You might wonder, “Why the hell would I want to do that? Not you. Robert wanted to simply demonstrate what occurs when your Nissan Leaf runs out of electricity so you would know what to anticipate if it did.

Yes, Robert just decided to drive his first-generation vehicle “leap of faith” only to discover what it’s like to run out of “fuel” in an electric vehicle. Here is the alternative to what happens when a typical car runs on fumes before stopping, which some of you may be familiar with.

Almost 90 miles later, the dashboard displayed a low-energy warning. However, the car kept acting normally, exactly as if its battery was fully charged. For almost 7 miles (11 km), past the “—” range indicator, the dreaded turtle lit up and caused the car to slow down.

If you’ve never heard of it, the Nissan Leaf enters “crawling” mode, which is indicated by a yellow turtle symbol on the instrument panel, when the battery is about to entirely drain.

When in turtle mode, the Leaf won’t drive faster than a safe pace of 32 mph (51 km/h), and it will continue for almost a mile before…

To tell you when it will stop, the Leaf won’t produce any jerky motions, unlike a combustion engine that has run out of gasoline. When the electric motor is no longer receiving power, the automobile will begin to coast until its inertia is lost.

Don’t worry, turn on your signal, and look for a safe place to stop if you ever find yourself with the turtle on your dash and the car stops keeping a consistent pace. If you don’t want to get out and push the car, wait until there is a vacant spot to pull into before applying the brakes.

Call roadside assistance or a friend to tow you to the closest charging station or your home so you can plug it in right away. Additionally, avoid totally draining the battery on a regular basis; some owners reported a decrease in range after doing so a few times.

Can you drive a Nissan LEAF on the road?

It was a long trip—600 miles—with a combination of largely high-speed highway travel, slow work zones, and some city driving.

We tried to extend our range for some of the journey. We chose comfort and speed for the other sections of the trip—the hot, rainy parts. This, in our opinion, represents the effectiveness of a road trip fairly well.

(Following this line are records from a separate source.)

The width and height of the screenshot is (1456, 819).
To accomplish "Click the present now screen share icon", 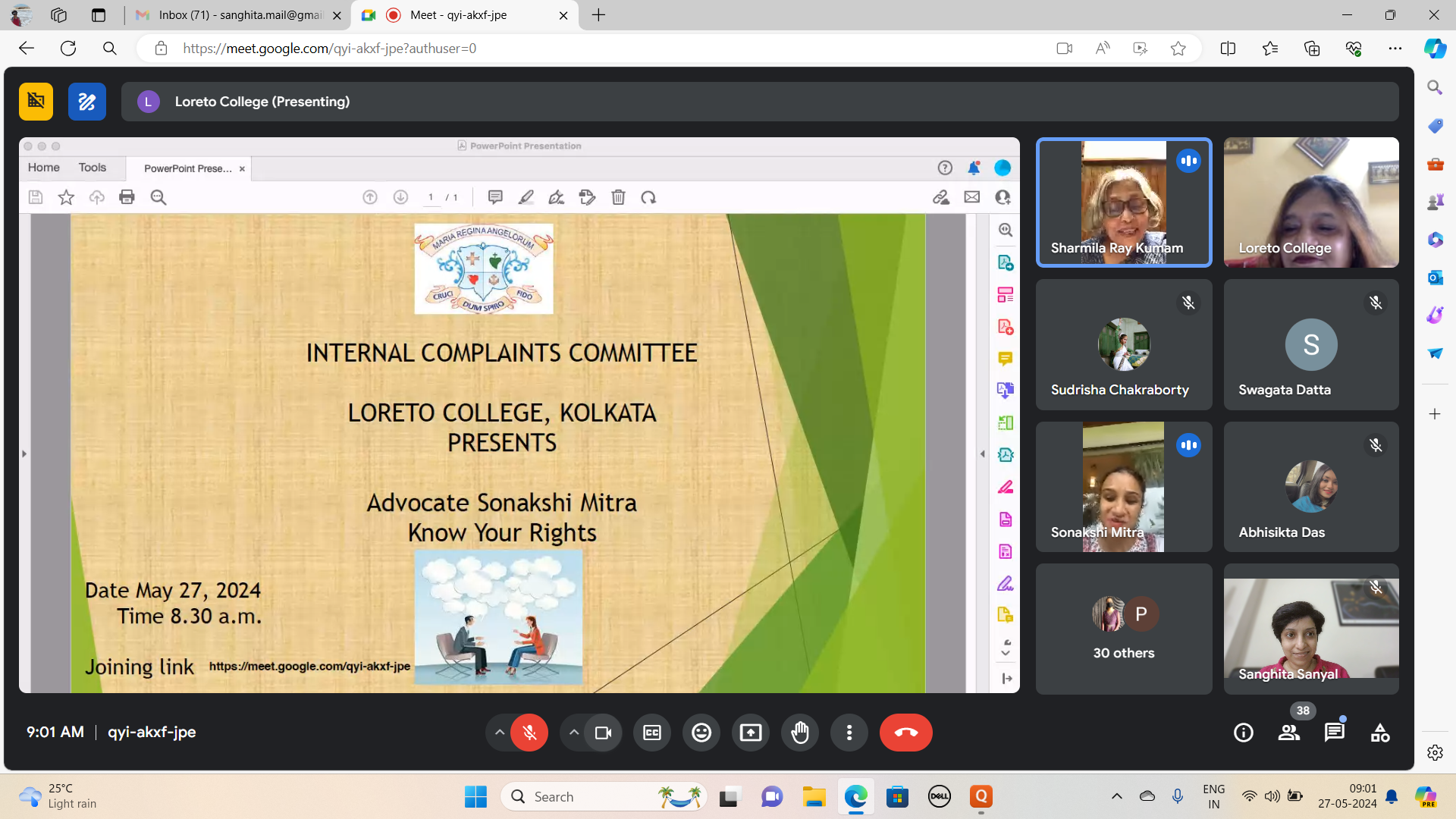I will click(x=750, y=733).
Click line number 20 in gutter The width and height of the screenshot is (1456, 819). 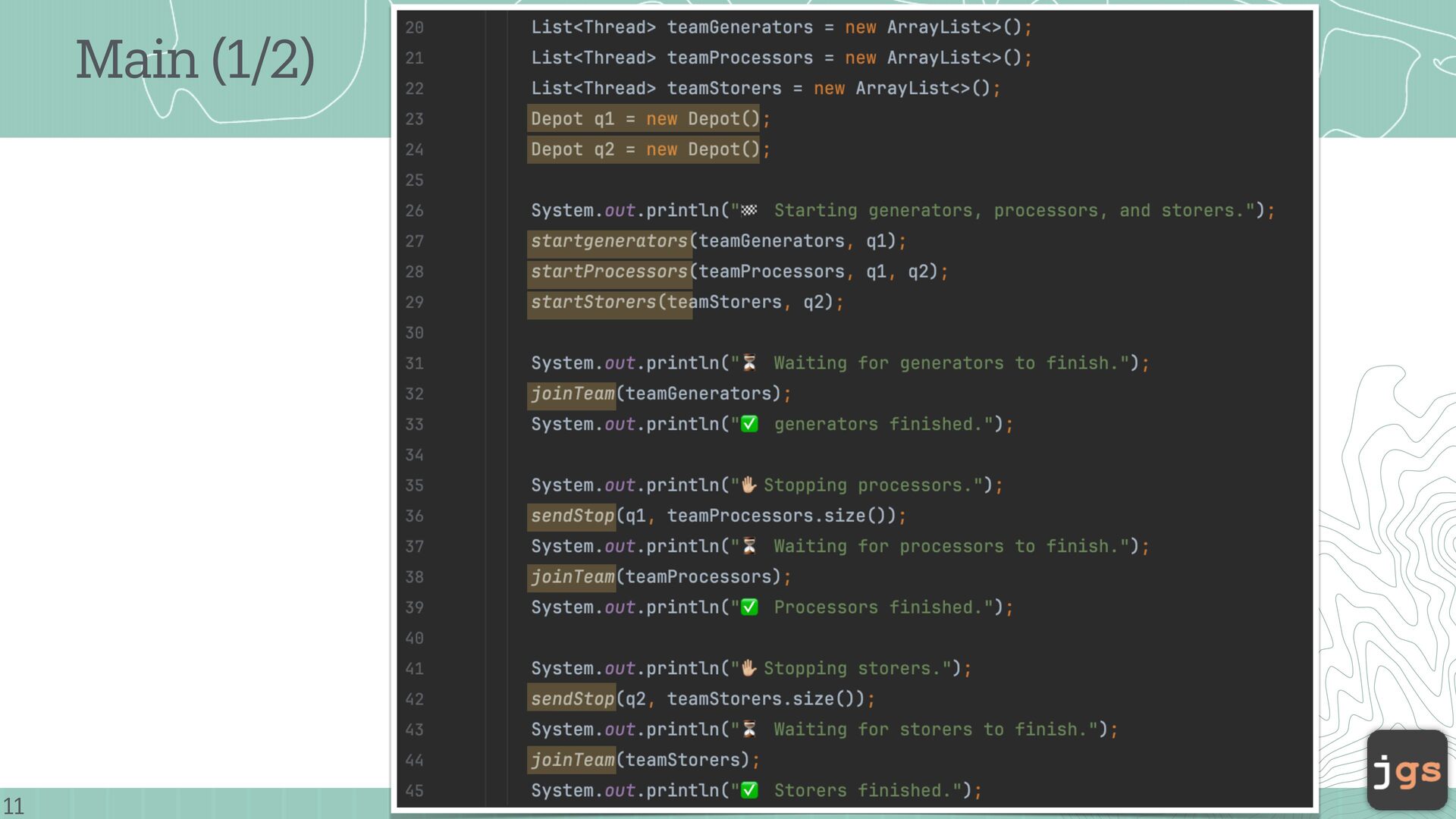(x=414, y=28)
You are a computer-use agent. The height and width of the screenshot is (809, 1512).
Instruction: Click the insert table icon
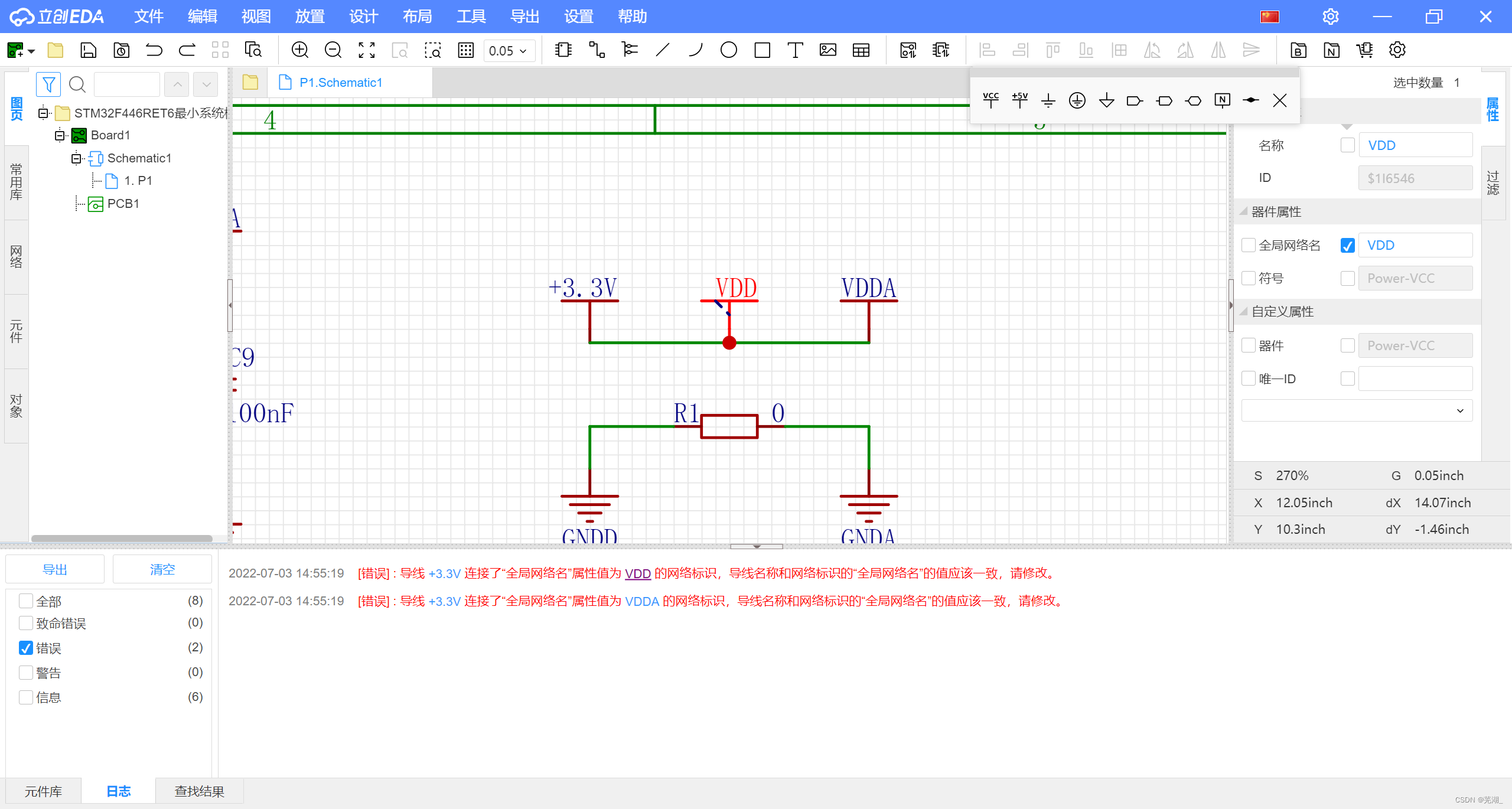[x=861, y=50]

We ended up using 3.4 miles per kilowatt-hour on average. The Nissan Leaf Plus’s effective range after a full charge is 211 miles, with a battery size of 62 kWh. That’s a respectable efficiency that is on par with some of the more efficient EVs now available. Battery capacity dictates range.

The Leaf is a capable vehicle for long trips. It’s relaxing. It moves fairly quickly. Excellent safety technology. It works well. The charge rate on numerous fast chargers is the only thing preventing it from doing really extended road trips.

Although the majority of individuals won’t drive their cars in that manner, that is also not how Americans believe. The Ariya, Nissan’s upcoming fully electric vehicle, is expected to address all of these issues with CCS high-speed charging and smart temperature control. Heck, it might end up being the finest road trip EV if it charges quickly enough — like over 200 kW.

Nissan Ariya’s real-world range may already be known to us, or it may not.